The Silent World (Le Monde du silence) is a 1956 French documentary film co-directed by Jacques Cousteau and Louis Malle. One of the first films to use underwater cinematography to show the ocean depths in color, its title derives from Cousteau's 1953 book The Silent World: A Story of Undersea Discovery and Adventure.

== Film ==
The film was shot aboard the ship Calypso. Cousteau and his team of divers shot 25 kilometers of film over two years in the Mediterranean Sea, the Persian Gulf, the Red Sea and the Indian Ocean, of which 2.5 kilometers were included in the finished documentary.

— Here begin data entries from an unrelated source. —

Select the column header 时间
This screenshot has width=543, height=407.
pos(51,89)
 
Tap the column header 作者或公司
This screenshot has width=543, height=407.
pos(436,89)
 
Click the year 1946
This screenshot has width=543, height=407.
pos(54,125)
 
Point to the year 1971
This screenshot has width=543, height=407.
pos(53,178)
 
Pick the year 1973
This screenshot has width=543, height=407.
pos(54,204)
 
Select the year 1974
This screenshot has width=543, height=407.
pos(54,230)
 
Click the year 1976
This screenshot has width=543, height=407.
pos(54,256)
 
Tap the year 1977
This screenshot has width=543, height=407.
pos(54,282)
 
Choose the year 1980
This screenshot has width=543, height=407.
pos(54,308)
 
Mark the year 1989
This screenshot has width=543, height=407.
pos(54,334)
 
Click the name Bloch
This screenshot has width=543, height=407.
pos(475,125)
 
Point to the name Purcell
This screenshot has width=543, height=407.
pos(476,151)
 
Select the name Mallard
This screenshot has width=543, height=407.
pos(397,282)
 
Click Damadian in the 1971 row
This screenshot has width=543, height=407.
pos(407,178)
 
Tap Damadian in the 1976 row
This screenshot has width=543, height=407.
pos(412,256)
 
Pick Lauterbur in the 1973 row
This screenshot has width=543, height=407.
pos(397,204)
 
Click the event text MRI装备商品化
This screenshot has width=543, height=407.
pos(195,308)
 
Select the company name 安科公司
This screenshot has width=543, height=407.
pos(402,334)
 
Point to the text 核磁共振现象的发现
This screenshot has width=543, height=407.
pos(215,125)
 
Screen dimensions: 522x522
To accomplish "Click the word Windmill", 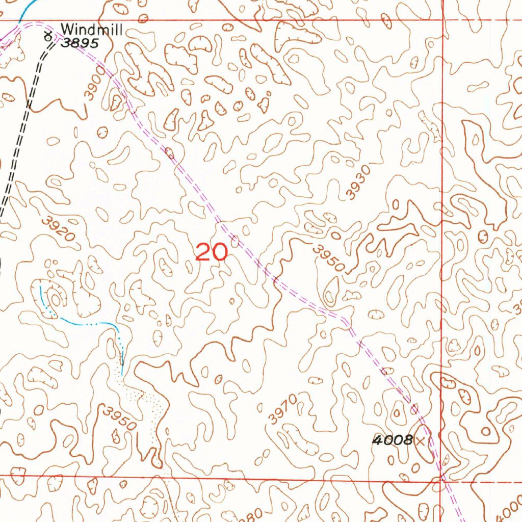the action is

The film later faced criticism for environmental damage done during the filmmaking. In one scene, the crew of the Calypso massacre a school of sharks that were drawn to the carcass of a baby whale for some reason, which itself had been mortally injured by the crew, albeit accidentally (Cousteau had the ship driven into a pod of whales to get a close-up view, striking one whale in the process before the baby was lacerated by the prop). In another, Cousteau uses dynamite near a coral reef in order to make a more complete census of the marine life in its vicinity. Cousteau later became more environmentally conscious, involved in marine conservation, and was even called "the father of the environmental movement" by Ted Turner.

==Reception==
The Silent World opened at the 1956 Cannes Film Festival and won the Palme d'Or award; it was the only documentary film to win the award until Michael Moore's Fahrenheit 9/11 repeated the feat in 2004.

The film was released in the United States on September 24, 1956 by Columbia Pictures and earned theatrical rentals of over $3 million.

It was the first of Cousteau's documentary films to win an Academy Award for Best Documentary Feature Film.